Вы также хорошо видите, что на обзорных рентгеновских снимках прямой и боковой проекции есть очевидное совершенно наслоение отдельных долей друг на друга. Особенно это видно в прямой проекции. Поэтому, конечно, когда речь идет о патологии долей и сегментов легких, рентгенологи (также как и лечащие врачи) все-таки чаще пользуются снимками в боковой проекции. Это позволяет точно установить топику изменений и оценить, какие именно изменения, где именно располагаются те или иные изменения.

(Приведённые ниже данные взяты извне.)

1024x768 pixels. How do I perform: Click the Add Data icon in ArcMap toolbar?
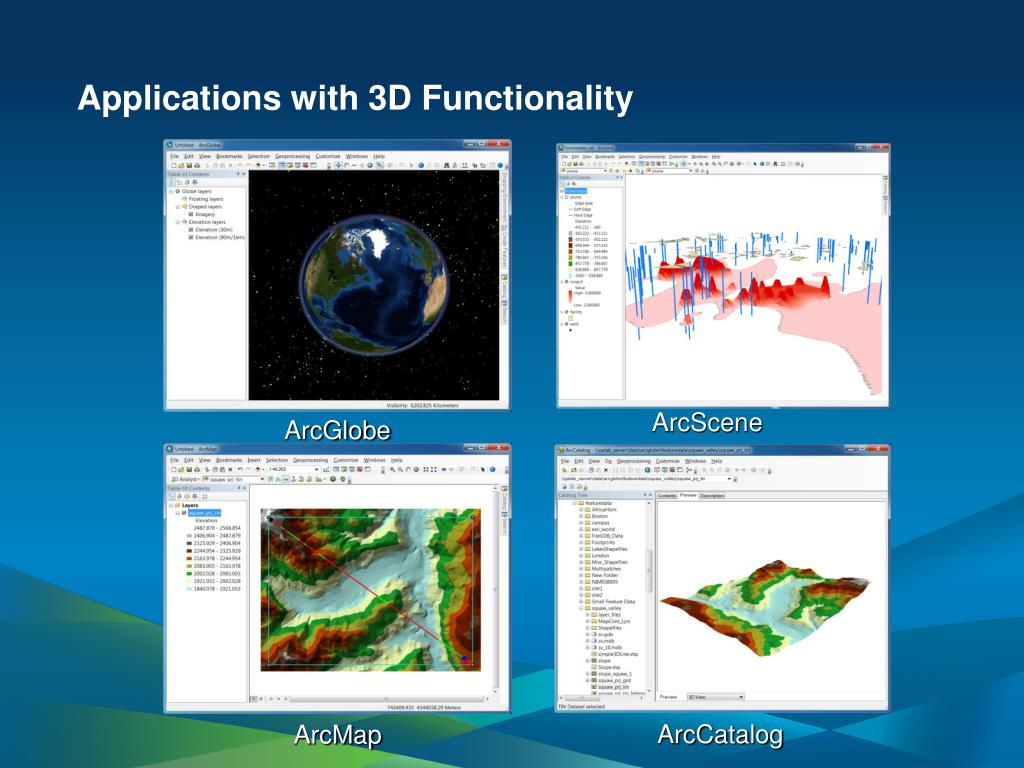click(x=260, y=468)
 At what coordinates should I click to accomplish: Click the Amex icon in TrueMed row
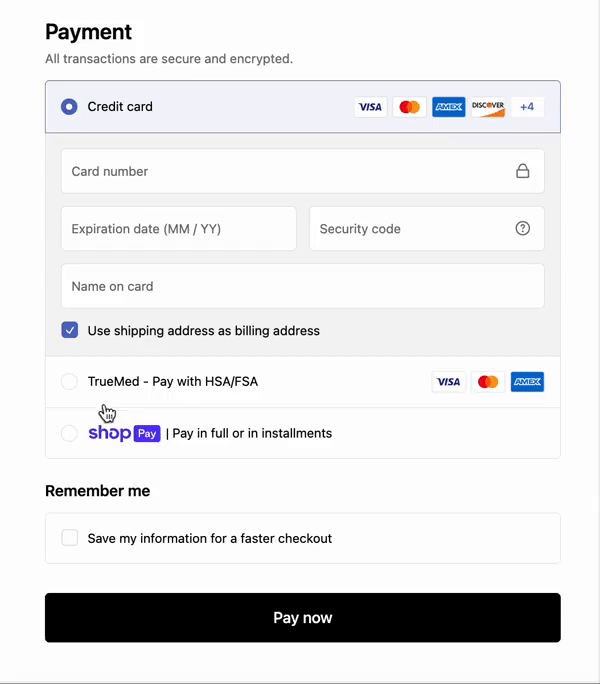[x=527, y=382]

Напомню, косая междолевая щель – от границы передней средней трети диафрагмы через корень легкого к позвоночнику. Обычно это четвертый, реже пятый, иногда третий грудной позвонок. В виде прямой линии или почти прямой линии.

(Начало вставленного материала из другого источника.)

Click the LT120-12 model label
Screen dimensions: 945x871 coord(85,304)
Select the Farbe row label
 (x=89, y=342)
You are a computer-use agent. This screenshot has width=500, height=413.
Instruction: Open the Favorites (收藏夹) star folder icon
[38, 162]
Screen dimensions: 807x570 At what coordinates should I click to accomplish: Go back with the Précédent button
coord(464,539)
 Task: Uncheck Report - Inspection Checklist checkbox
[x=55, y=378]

Горизонтальная междолевая щель, которая в норме существует в правом (иногда, в качестве варианта развития, она наблюдается и в левом легком) – от корня легкого, от середины косой междолевой щели к передней поверхности грудной стенки чуть под наклоном к диафрагме.

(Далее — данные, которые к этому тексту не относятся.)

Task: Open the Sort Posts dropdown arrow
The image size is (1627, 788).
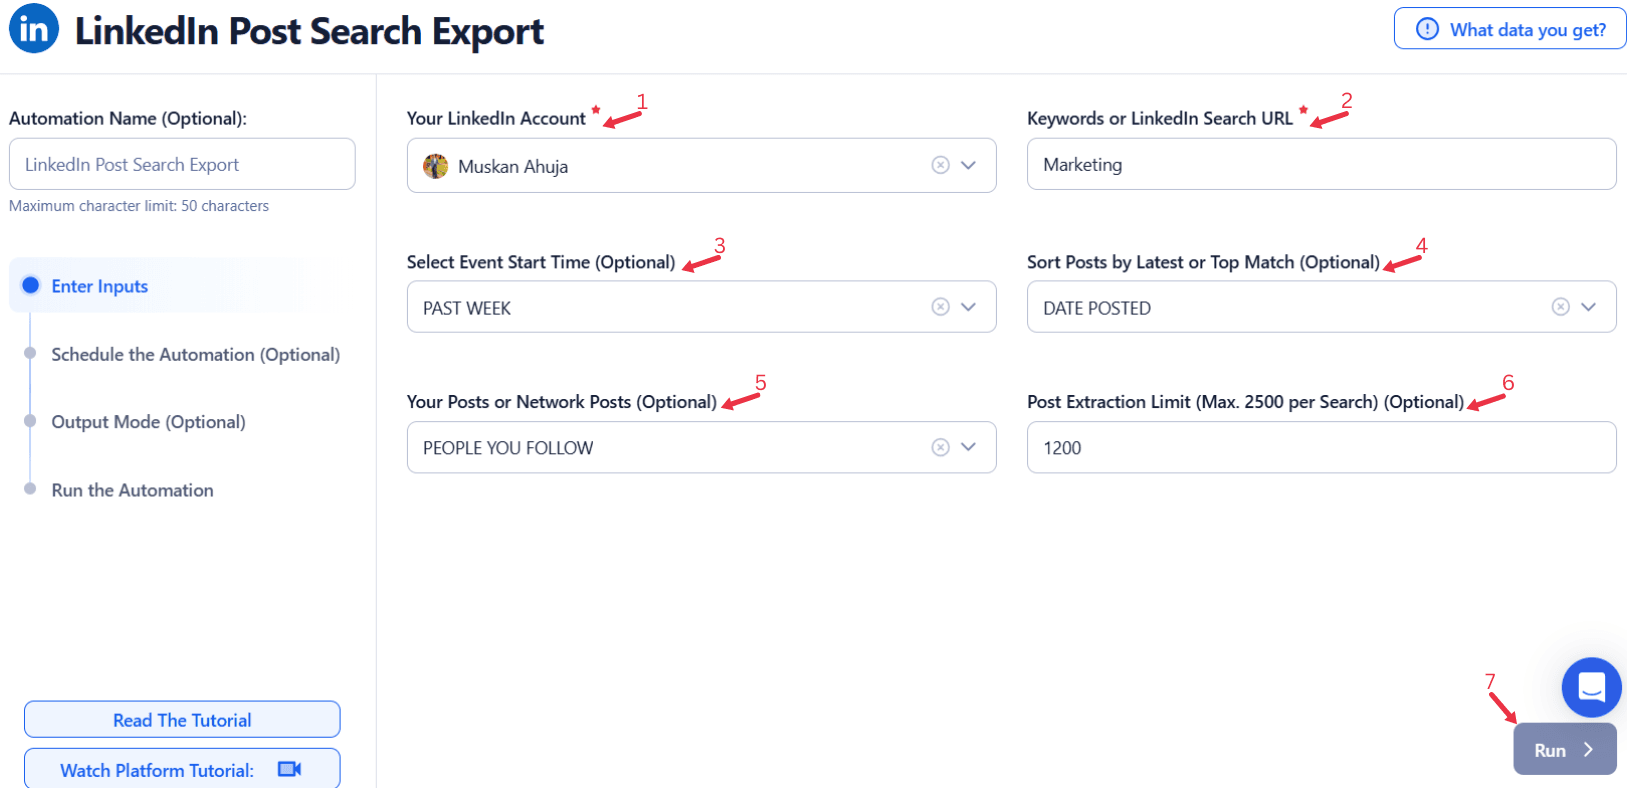Action: click(x=1588, y=307)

Соответственно, горизонтальная междолевая щель справа разделяет верхнюю и среднюю долю. А косая междолевая щель разделяет верхнюю и среднюю долю справа от нижней, а в левом легком – верхнюю долю от нижней.

Если переходить от этой семиотики к компьютерно-томографическому изображению, условно мы видим междолевые щели (косые междолевые щели) в поперечном сечении.

Возьмем компьютерно-томографический срез, который проходит на уровне дуги аорты. Она красным цветом показана в центре этого схематического изображения. На таком схематическом изображении мы видим, что большую часть передних отделов грудной полости занимают верхние доли легких. Горизонтально практически располагаются косые междолевые щели. А также у задней поверхности грудной стенки можно наблюдать верхушки нижней доли – это обычно шестые сегменты.

Если спуститься вниз, на уровень основания сердца, на уровень нижних легочных вен, естественно, в средостении мы видим камеры сердца: правый, левый желудочек, правое, левое предсердие. Соответственно, средняя доля справа, язычковые сегменты слева и основной массив нижних долей. Они располагаются в задней части, соответственно, правого и левого гемоторакса.

Конечно, при компьютерной томографии мы получаем возможность более точно, более детально оценить расположение анатомических структур в грудной полости. Во многих случаях это, конечно, помогает в оценке состояния дыхательных путей.

Я напомню, что в силу строения бронхиального дерева, мы выделяем бронхи различного калибра. В целом, бронхи как воздухопроводящие пути и респираторные отделы легкого, которые заканчиваются мелкими бронхами (ацинусами и альвеолами) – здесь это схематически представлено. Соответственно, бронхи (20 с лишним генераций бронхов обычно насчитывается) – это воздухопроводящие пути.

Характерно, что нарушение бронхиальной проходимости на каждом уровне такого дихотомического деления бронхиального дерева сопровождается своеобразными изменениями в грудной полости и в легочной ткани. Они имеют достаточно закономерный вид, закономерные изменения при рентгеновском и томографическом исследовании.

Когда речь идет об обтурации (частичной или полной обтурации крупного бронха), в большинстве случаев возникает ателектаз. Частичный, полный – в зависимости от разных причин и разных факторов. Как правило, это патология доли или сегмента легкого, которая проявляется в виде уменьшения объема, повышения плотности, уменьшения воздушности легочной ткани.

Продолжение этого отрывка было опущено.